**DESCRIPTION OF THE TASK:**
When the string "page" is part of a line below, that line should be copied.

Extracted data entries

☆ ☆ ☆

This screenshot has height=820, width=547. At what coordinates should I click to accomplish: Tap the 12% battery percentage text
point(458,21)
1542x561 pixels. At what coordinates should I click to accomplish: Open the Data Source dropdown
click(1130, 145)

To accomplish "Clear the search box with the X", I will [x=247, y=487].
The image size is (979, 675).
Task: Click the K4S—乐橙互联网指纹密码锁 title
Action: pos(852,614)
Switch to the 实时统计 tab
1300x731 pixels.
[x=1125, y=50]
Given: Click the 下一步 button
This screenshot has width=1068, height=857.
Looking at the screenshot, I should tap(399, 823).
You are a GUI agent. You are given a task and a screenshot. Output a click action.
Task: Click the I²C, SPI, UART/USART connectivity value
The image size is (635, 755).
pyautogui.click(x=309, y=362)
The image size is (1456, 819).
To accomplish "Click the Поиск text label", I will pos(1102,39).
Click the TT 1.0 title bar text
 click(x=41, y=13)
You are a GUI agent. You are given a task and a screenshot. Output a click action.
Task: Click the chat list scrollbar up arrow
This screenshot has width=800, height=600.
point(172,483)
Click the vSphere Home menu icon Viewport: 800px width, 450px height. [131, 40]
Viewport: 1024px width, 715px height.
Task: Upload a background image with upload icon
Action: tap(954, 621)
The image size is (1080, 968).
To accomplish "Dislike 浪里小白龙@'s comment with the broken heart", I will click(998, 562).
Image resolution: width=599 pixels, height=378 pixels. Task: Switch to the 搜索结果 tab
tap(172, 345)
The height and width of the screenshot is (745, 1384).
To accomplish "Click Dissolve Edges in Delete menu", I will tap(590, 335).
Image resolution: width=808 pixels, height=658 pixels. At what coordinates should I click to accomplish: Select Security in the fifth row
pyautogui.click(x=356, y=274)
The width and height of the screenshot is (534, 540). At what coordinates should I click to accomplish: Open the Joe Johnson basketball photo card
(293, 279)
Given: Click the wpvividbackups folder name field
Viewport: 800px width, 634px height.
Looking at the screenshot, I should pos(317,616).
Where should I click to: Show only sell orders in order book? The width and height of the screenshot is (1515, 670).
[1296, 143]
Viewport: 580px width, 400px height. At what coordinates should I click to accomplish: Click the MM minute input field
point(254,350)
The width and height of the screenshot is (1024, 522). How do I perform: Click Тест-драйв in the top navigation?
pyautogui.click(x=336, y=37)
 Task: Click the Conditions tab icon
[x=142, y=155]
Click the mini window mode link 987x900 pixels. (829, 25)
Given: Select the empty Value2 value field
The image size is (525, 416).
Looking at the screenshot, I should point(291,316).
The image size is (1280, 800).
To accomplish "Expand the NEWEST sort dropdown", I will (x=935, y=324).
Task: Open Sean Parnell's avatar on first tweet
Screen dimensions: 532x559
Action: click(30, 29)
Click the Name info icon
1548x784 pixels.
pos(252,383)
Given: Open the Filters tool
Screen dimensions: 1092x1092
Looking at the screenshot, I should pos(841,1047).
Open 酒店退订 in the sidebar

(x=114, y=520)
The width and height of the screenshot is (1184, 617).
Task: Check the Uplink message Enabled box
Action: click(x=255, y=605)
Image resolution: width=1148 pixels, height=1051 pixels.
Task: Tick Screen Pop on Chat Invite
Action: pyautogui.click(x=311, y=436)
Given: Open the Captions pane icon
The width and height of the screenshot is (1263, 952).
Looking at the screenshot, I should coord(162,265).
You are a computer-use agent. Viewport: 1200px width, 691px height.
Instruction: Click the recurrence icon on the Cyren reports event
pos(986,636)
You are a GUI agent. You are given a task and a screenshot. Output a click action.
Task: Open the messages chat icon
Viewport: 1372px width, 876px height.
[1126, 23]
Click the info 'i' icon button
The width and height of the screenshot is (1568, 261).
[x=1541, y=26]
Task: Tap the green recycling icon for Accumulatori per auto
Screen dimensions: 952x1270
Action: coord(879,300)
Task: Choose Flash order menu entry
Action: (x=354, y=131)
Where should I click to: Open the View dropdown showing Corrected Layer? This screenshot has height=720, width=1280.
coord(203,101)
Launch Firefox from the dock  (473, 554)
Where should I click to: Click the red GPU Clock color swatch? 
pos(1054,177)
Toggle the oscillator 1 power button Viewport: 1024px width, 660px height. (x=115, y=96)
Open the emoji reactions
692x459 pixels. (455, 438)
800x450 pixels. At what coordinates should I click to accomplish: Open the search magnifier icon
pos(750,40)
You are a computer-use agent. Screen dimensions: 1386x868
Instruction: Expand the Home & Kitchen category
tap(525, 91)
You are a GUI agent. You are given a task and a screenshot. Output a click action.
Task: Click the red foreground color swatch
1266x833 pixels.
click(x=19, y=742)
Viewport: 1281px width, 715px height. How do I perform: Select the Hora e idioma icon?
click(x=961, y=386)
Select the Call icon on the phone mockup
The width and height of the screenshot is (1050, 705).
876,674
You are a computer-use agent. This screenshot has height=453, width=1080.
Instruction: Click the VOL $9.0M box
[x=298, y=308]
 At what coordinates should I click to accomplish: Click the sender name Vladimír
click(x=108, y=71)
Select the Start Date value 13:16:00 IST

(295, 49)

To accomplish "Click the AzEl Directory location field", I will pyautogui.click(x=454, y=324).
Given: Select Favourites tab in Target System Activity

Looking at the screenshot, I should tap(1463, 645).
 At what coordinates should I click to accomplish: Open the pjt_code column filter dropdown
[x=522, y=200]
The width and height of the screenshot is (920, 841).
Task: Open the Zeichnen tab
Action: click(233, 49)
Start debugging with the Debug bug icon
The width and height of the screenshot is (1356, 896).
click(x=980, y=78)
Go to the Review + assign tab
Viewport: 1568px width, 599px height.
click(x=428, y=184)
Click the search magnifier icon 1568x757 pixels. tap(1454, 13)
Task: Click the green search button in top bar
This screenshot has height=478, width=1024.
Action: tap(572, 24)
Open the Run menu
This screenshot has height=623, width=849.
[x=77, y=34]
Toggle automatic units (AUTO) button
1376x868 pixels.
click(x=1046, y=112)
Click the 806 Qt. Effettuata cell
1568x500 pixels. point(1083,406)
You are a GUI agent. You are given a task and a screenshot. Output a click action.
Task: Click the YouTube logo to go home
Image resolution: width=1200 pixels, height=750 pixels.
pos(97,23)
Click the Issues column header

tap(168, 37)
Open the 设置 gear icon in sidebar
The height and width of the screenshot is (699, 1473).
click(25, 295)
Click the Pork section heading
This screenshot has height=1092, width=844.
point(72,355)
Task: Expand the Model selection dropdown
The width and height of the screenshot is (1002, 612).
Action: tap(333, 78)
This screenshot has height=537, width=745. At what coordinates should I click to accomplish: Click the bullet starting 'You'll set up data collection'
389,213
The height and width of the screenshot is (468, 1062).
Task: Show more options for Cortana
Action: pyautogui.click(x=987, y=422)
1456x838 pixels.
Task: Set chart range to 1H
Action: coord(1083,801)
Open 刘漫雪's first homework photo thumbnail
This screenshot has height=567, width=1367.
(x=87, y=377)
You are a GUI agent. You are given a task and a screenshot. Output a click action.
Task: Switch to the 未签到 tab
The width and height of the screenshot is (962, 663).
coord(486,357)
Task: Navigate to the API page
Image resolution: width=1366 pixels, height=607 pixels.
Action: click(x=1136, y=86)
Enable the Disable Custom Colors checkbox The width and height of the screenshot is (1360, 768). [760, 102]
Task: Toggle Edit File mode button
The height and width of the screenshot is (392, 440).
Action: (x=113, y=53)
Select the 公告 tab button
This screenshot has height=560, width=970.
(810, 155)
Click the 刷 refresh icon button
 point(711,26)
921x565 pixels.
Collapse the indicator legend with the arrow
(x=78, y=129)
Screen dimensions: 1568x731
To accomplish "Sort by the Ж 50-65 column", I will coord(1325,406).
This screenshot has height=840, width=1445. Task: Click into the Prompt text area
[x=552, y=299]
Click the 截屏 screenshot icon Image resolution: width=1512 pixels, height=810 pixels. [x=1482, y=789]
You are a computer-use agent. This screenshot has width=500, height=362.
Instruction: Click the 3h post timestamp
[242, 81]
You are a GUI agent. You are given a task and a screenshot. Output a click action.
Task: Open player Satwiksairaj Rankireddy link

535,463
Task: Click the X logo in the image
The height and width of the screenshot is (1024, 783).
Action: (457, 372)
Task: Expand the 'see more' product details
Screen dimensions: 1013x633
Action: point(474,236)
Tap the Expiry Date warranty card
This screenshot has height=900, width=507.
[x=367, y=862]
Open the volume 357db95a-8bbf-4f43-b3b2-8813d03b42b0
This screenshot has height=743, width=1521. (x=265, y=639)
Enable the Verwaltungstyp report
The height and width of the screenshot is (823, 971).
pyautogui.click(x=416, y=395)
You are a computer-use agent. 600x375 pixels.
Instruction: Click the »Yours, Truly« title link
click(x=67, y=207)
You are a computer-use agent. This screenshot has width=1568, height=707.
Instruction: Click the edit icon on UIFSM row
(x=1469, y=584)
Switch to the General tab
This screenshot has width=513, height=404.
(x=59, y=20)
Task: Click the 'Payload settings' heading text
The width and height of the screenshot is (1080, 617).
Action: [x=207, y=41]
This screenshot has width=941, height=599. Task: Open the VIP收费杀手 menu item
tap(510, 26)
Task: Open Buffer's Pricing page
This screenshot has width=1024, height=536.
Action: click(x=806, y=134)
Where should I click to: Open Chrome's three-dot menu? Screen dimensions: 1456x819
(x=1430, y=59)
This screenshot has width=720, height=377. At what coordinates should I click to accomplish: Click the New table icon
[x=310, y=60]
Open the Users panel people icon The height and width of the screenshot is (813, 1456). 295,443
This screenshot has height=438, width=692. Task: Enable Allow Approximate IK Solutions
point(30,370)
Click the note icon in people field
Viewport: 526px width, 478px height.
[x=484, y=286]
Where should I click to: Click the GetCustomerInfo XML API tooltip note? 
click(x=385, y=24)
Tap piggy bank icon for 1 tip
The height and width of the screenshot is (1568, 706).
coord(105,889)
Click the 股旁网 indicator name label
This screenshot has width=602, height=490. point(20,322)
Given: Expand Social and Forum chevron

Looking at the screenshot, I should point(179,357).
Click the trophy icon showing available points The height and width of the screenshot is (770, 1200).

☆ ☆ ☆

**TASK RESULT:**
Task: Navigate to the API page
Task: Open Buffer's Pricing page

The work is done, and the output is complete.